:: AVAILABLE DATA
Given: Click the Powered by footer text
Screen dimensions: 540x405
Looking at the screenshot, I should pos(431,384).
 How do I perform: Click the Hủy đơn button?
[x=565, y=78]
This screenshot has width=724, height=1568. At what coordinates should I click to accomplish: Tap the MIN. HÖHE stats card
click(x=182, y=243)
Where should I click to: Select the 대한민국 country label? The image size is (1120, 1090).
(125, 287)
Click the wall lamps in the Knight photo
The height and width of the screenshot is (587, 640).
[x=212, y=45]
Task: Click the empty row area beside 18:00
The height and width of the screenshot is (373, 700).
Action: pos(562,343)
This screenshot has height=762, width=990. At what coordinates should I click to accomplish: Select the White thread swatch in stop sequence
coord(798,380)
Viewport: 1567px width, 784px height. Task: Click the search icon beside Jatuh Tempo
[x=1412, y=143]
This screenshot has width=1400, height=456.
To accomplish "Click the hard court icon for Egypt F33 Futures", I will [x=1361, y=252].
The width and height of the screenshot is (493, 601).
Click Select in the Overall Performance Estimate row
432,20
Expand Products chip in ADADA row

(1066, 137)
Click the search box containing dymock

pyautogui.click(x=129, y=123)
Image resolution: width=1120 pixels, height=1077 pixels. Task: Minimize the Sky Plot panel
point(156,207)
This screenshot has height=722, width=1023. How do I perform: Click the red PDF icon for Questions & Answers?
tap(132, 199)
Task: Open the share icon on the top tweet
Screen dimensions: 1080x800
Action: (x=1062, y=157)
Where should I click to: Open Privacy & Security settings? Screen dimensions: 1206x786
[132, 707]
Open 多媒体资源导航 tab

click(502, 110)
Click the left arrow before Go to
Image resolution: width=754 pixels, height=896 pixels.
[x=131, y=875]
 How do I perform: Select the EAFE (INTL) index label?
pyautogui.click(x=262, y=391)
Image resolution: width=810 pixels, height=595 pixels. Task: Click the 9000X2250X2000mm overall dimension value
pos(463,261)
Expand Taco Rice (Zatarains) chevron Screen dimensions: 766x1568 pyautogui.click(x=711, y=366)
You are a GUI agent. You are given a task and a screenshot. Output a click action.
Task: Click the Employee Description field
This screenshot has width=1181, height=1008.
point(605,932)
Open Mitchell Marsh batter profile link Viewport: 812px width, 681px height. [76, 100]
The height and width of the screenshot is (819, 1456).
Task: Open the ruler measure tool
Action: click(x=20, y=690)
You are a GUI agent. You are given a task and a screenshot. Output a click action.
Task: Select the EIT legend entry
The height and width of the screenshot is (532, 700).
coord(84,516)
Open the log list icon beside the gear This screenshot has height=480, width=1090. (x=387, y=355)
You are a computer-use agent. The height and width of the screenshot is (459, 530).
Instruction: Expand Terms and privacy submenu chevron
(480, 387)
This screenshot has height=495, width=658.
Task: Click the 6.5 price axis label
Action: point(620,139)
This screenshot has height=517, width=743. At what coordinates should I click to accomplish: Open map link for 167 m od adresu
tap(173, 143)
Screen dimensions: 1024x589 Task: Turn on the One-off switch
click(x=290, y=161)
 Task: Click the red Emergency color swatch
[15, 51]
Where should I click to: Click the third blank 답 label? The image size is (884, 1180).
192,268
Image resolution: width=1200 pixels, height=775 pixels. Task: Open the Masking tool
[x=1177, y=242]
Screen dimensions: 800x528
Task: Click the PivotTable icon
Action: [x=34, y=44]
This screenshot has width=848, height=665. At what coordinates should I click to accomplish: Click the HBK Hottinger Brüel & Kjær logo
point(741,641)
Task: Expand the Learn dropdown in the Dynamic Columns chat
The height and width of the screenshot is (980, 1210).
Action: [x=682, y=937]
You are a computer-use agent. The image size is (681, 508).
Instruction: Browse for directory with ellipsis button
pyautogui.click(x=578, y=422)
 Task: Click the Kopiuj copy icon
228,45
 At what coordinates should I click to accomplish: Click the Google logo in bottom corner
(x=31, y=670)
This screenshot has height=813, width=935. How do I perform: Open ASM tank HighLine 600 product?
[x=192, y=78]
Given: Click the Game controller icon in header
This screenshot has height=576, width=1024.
::::
In full and without alteration, reproduce the records above.

_EXPECTED ANSWER_.
Given: Click the Powered by footer text
Screen dimensions: 540x405
Looking at the screenshot, I should pos(431,384).
 How do I perform: Click the Hủy đơn button?
[x=565, y=78]
This screenshot has width=724, height=1568. At what coordinates should I click to accomplish: Tap the MIN. HÖHE stats card
click(x=182, y=243)
Where should I click to: Select the 대한민국 country label? The image size is (1120, 1090).
(125, 287)
Click the wall lamps in the Knight photo
The height and width of the screenshot is (587, 640).
[x=212, y=45]
Task: Click the empty row area beside 18:00
The height and width of the screenshot is (373, 700).
Action: pos(562,343)
This screenshot has height=762, width=990. At what coordinates should I click to accomplish: Select the White thread swatch in stop sequence
coord(798,380)
Viewport: 1567px width, 784px height. Task: Click the search icon beside Jatuh Tempo
[x=1412, y=143]
This screenshot has width=1400, height=456.
To accomplish "Click the hard court icon for Egypt F33 Futures", I will [x=1361, y=252].
The width and height of the screenshot is (493, 601).
Click Select in the Overall Performance Estimate row
432,20
Expand Products chip in ADADA row

(1066, 137)
Click the search box containing dymock

pyautogui.click(x=129, y=123)
Image resolution: width=1120 pixels, height=1077 pixels. Task: Minimize the Sky Plot panel
point(156,207)
This screenshot has height=722, width=1023. How do I perform: Click the red PDF icon for Questions & Answers?
tap(132, 199)
Task: Open the share icon on the top tweet
Screen dimensions: 1080x800
Action: (x=1062, y=157)
Where should I click to: Open Privacy & Security settings? Screen dimensions: 1206x786
[132, 707]
Open 多媒体资源导航 tab

click(502, 110)
Click the left arrow before Go to
Image resolution: width=754 pixels, height=896 pixels.
[x=131, y=875]
 How do I perform: Select the EAFE (INTL) index label?
pyautogui.click(x=262, y=391)
Image resolution: width=810 pixels, height=595 pixels. Task: Click the 9000X2250X2000mm overall dimension value
pos(463,261)
Expand Taco Rice (Zatarains) chevron Screen dimensions: 766x1568 pyautogui.click(x=711, y=366)
You are a GUI agent. You are given a task and a screenshot. Output a click action.
Task: Click the Employee Description field
This screenshot has width=1181, height=1008.
point(605,932)
Open Mitchell Marsh batter profile link Viewport: 812px width, 681px height. [76, 100]
The height and width of the screenshot is (819, 1456).
Task: Open the ruler measure tool
Action: click(x=20, y=690)
You are a GUI agent. You are given a task and a screenshot. Output a click action.
Task: Select the EIT legend entry
The height and width of the screenshot is (532, 700).
coord(84,516)
Open the log list icon beside the gear This screenshot has height=480, width=1090. (x=387, y=355)
You are a computer-use agent. The height and width of the screenshot is (459, 530).
Instruction: Expand Terms and privacy submenu chevron
(480, 387)
This screenshot has height=495, width=658.
Task: Click the 6.5 price axis label
Action: point(620,139)
This screenshot has height=517, width=743. At what coordinates should I click to accomplish: Open map link for 167 m od adresu
tap(173, 143)
Screen dimensions: 1024x589 Task: Turn on the One-off switch
click(x=290, y=161)
 Task: Click the red Emergency color swatch
[15, 51]
Where should I click to: Click the third blank 답 label? The image size is (884, 1180).
192,268
Image resolution: width=1200 pixels, height=775 pixels. Task: Open the Masking tool
[x=1177, y=242]
Screen dimensions: 800x528
Task: Click the PivotTable icon
Action: [x=34, y=44]
This screenshot has width=848, height=665. At what coordinates should I click to accomplish: Click the HBK Hottinger Brüel & Kjær logo
point(741,641)
Task: Expand the Learn dropdown in the Dynamic Columns chat
The height and width of the screenshot is (980, 1210).
Action: [x=682, y=937]
You are a computer-use agent. The image size is (681, 508).
Instruction: Browse for directory with ellipsis button
pyautogui.click(x=578, y=422)
 Task: Click the Kopiuj copy icon
228,45
 At what coordinates should I click to accomplish: Click the Google logo in bottom corner
(x=31, y=670)
This screenshot has height=813, width=935. How do I perform: Open ASM tank HighLine 600 product?
[x=192, y=78]
Given: Click the Game controller icon in header
This screenshot has height=576, width=1024.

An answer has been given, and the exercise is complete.